Siempre me enamoro de personajes de ficción; supongo que ése es el precio que una paga por aprender a leer entre las líneas del mundo demasiado pronto. Los libros tienen la culpa; el nitrato de plata y las butacas incómodas con olor a maíz caliente; el vídeo beta y Rocky y Siete novias para siete hermanos; los largos viajes de noche en los que adivinabas las ondas producidas en la superficie de la luna, miles de kilómetros lejos de ti —Mira. Mira… Me sigue, adonde vaya—. La culpa es del chachachá, las parcas hilan el tejido que vestirá tu piel mucho antes de tu nacimiento, no soy yo, que son mis circunstancias.
El caso es que Jimmy Darmody me recordaba demasiado a Di Caprio, tan blandito y con cara de niña, para mí. Su tez pálida, sus ojos claros, ese mentón femenino y la boca caprichosa; no, nunca me habría fijado en él.
Pero Jimmy camina despacio y arrastrando una pierna, que sus heridas de guerra no le permiten hacerlo de otra forma. Lleva los hombros encogidos tal que un Sísifo mortal cuya carga se siente al verle levantar la mirada. Casi nunca sonríe y tiene la parsimonia del que sufre el síndrome de Casandra y aguarda con paciencia lo que el destino le depara. Acepta los agravios con una mirada sostenida y un parpadeo como única respuesta, la cabeza ladeada, los labios serenos.
No es un iletrado cualquiera, Jimmy, ¿sabes? Princeton, nada menos. Lo cambió, eso sí, por la batalla de Verdún, en el frente del Marne, el más cruel que jamás haya existido. Cinco minutos en una trinchera —le dice, la voz un susurro, a la madre de su hijo acerca de sus cuadros— y olvidas que en el mundo hay lugar para la belleza.

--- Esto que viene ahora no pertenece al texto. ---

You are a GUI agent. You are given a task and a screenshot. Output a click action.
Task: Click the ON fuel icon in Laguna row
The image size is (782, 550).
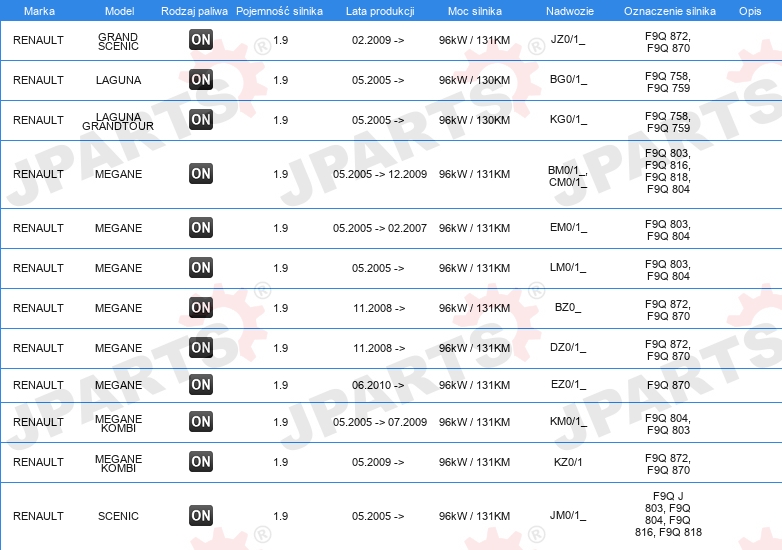click(x=201, y=80)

Cuando Jimmy mira, puedes apreciar que ve más que tú y que cualquiera. Ve cuanto es y cuanto él quiere que sea. Vislumbra el final del camino y orquesta la melodía con una habilidad serena. Si desea algo alarga la mano y lo hace suyo, extrayendo su esencia con movimientos drásticos y de fuerza contenida. Sí, arrastra la pierna, pero sus pasos son certeros.

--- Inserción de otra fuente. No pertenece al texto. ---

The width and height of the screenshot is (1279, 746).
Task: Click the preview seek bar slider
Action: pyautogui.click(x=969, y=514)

Jimmy ha vivido la peor guerra de todas, la primera, y por eso se adivina la tormenta concentrada que le agarrota los trapecios. Pero saborea las sílabas cuando acaricia a su amada Pearl, la prostituta que recibió en su nombre el navajazo que le rasgó la belleza.
En su infinito conocimiento y poder, Jimmy administra justicia; la suya, la que sabe que es la única que existe. Y como es propio de un héroe de los años veinte, responde con templanza al desafío del desesperado. ¿Qué vas a hacer? ¿Dispararme para fanfarronear? Espeta de rodillas un desventurado heredero del apellido D’Allesio, con nombre de papa.
No iba a hacerlo, pero acabas de darme una idea, le concede Jimmy de pie y con calma, antes de entregarle un limpio balazo en la frente.
Jimmy contiene y representa el dolor de vivir amoldando sus circunstancias para convertirlas en posibilidades. Comprende la debilidad y se aleja de ella, porque en él no tiene cabida. Arranca la vida de quien lo merece —porque es así, sin duda, si él así lo considera— pero protege con intensidad y ternura a su madre, a su mujer, a su amante prostituta. Hay un juicio para todas ellas bajo el lacio y rubio cabello engominado, tras la mirada intensa, clara y ojerosa. Pero de entre sus parsimoniosos labios nunca se desliza un reproche siquiera encerrado entre los sonidos huecos.
Yo amo a Jimmy porque es perfecto, desgrana su mortalidad a cada instante y en un exceso de confianza a veces sonríe hincando una sola de sus comisuras carnosas. Y aunque sé que nunca existen razones lógicas para enamorarse, menos de un personaje de ficción, cada vez que lo veo detenerse e inclinar la mirada, balanceándose entre uno y otro pie, me digo a mí misma consciente de lo absurdo de mi sustento: ¿Qué otra cosa podría haber hecho?